Back in 1980, Heritage Foundation co-founder Paul Weyrich told a group of Republicans working on the Reagan campaign …
“Now many of our Christians have what I call the ‘goo-goo syndrome.’ Good government. They want everybody to vote. I don’t want everybody to vote. Elections are not won by a majority of people. They never have been from the beginning of our country, and they are not now. As a matter of fact, our leverage in the elections quite candidly goes up as the voting populace goes down.”
Today, it seems that many, especially in the Republican Party, live by his creed of reducing the number of voters to leverage elections, and they have pulled many a stunt toward that end, such as gerrymandering; strict voter ID laws; shuttering polling places in predominantly Black, Hispanic and poor neighborhoods; disallowing postal voting in some states; and other laws that make it harder for people to register and to vote.
Only 59 miles (95 km) of water (Lake Michigan) separate the states of Michigan and Wisconsin, but oh what a difference between those two states! Two stories about voting rights in each state highlight the differences. Starting with the better of the two …
On November 30th, Michigan Governor Gretchen Whitmer signed into law a voting rights expansion bill intended to “ensure every eligible voter can participate in our democratic process.” The bill will allow 16-year-olds to register before they can legally vote at 18 and will automatically register individuals to vote when they are released from incarceration. Earlier in November, Whitmer signed a bill to no longer make it a misdemeanor for individuals to pay for rides to polling locations through apps such as Uber and Lyft. Michigan election law had previously stated that “a person shall not hire a motor vehicle” to take them to vote unless they could not walk.
Additionally, the package will further protect election officials by criminalizing acts of intimidation during an election. An individual who intimidates an election official “with the specific intent of interfering with the performance of that election official’s election related duties,” could be punished with a misdemeanor for the first two violations and a felony for the third violation, according to the law.
The goal in Michigan is to ensure that every eligible voter can participate in the democratic process of voting.
And then, 59 miles across the lake to the west, in the state of Wisconsin …
Brett Galaszewski, a member of the right-wing youth group Turning Point Action and also serves as vice chair of the Milwaukee County GOP, recently appeared on a talk show where he advised viewers to do three things: join the county party’s newly formed “Election Integrity Committee,” become a poll worker, and push to get the state’s top elections official removed from office. In a normal world, the phrase “Election Integrity” wouldn’t throw up red flags, but after the Big Lie surrounding the 2020 election, our world is far from ‘normal’ and it sets off alarms. 🚨
Galaszewski told his host that his group has set out to recruit “upwards of 2,000 poll workers in Milwaukee County to make sure that we have our eyes and ears in all facets of next year’s election.” The purpose of this effort, he explained, is to “just shave off a small percentage of liberal votes” in order to shift the statewide outcome, because “the left is going to try everything that they can to mess with this again.”
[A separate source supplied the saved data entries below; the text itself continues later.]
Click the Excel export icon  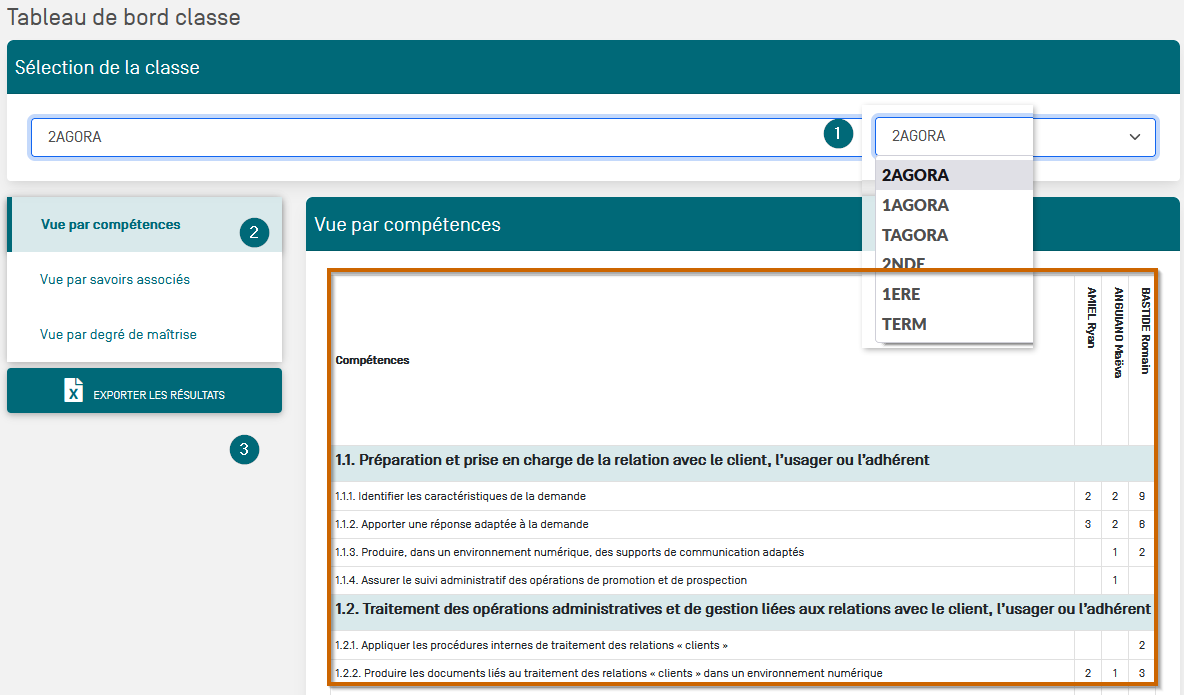tap(74, 391)
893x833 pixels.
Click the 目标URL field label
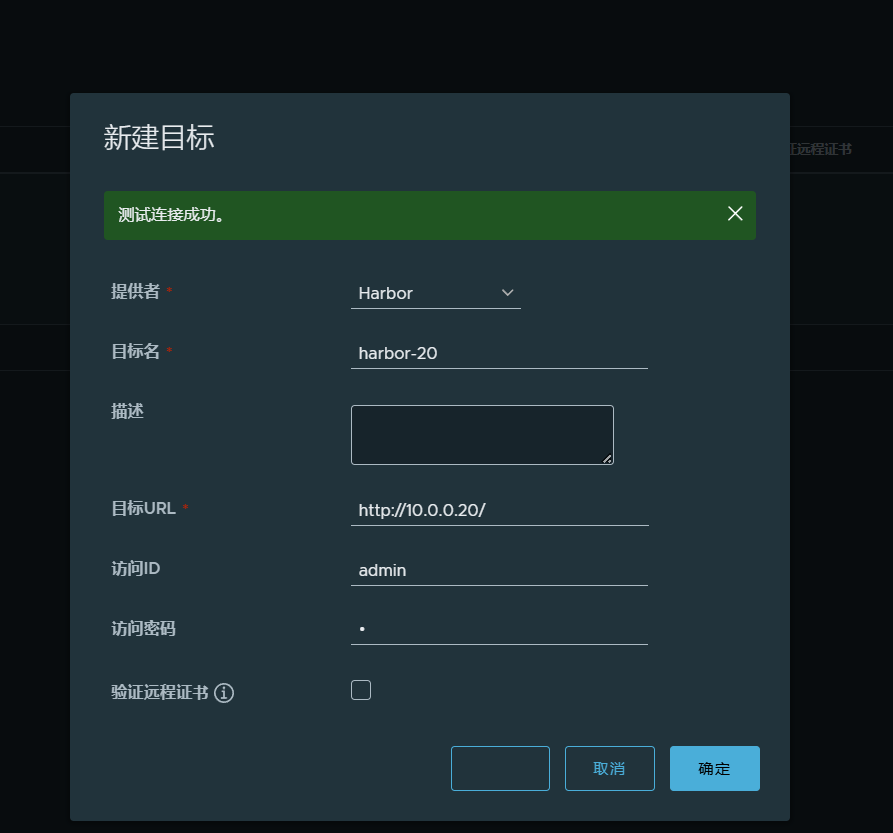143,508
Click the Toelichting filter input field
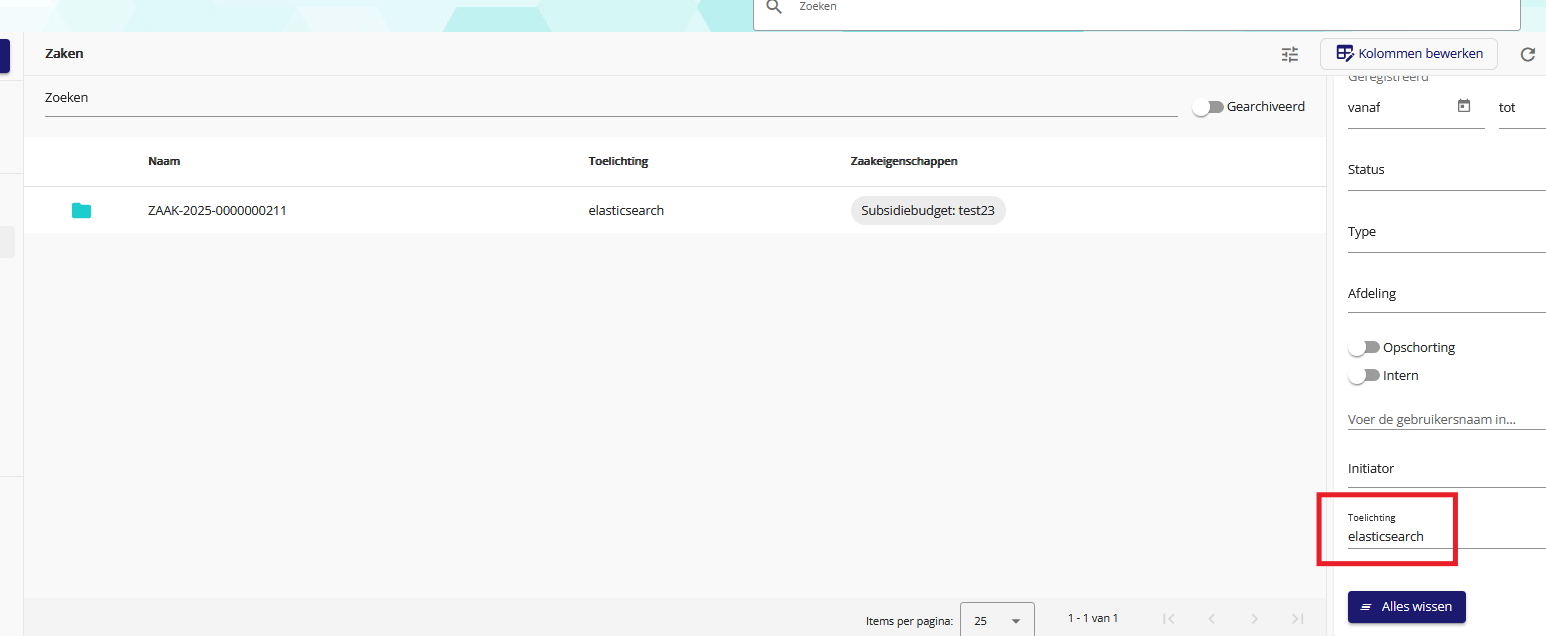This screenshot has height=636, width=1546. point(1440,537)
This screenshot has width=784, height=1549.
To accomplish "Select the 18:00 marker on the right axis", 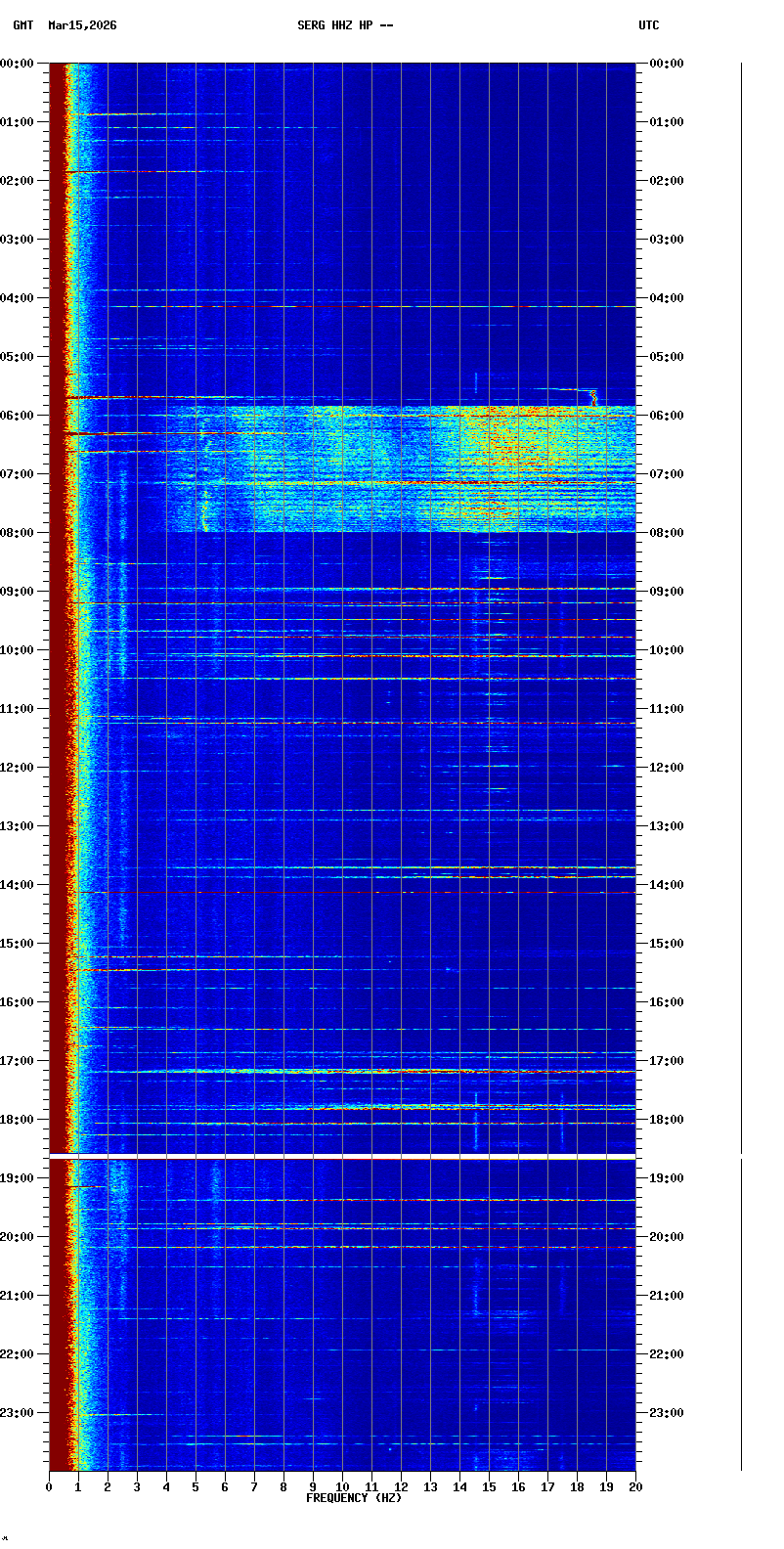I will [x=667, y=1120].
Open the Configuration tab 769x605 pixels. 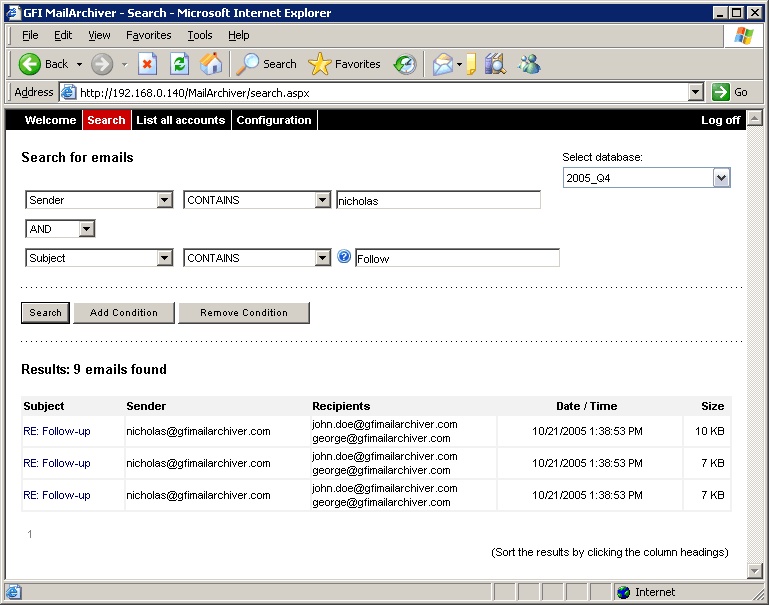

2,000 poll workers in a county of less than a million people … to “just shave off a small percentage of liberal votes.” He doesn’t even bother to hide the real goal.
Two states … so close in distance and yet so far in ideology, in their views of ‘democracy’, of civil rights. Let us hope that more states are like Michigan than Wisconsin. Better yet … let’s make sure that no matter what obstacles or hurdles are thrown in front of us, we VOTE and help our neighbors, family members, young people and senior citizens to VOTE!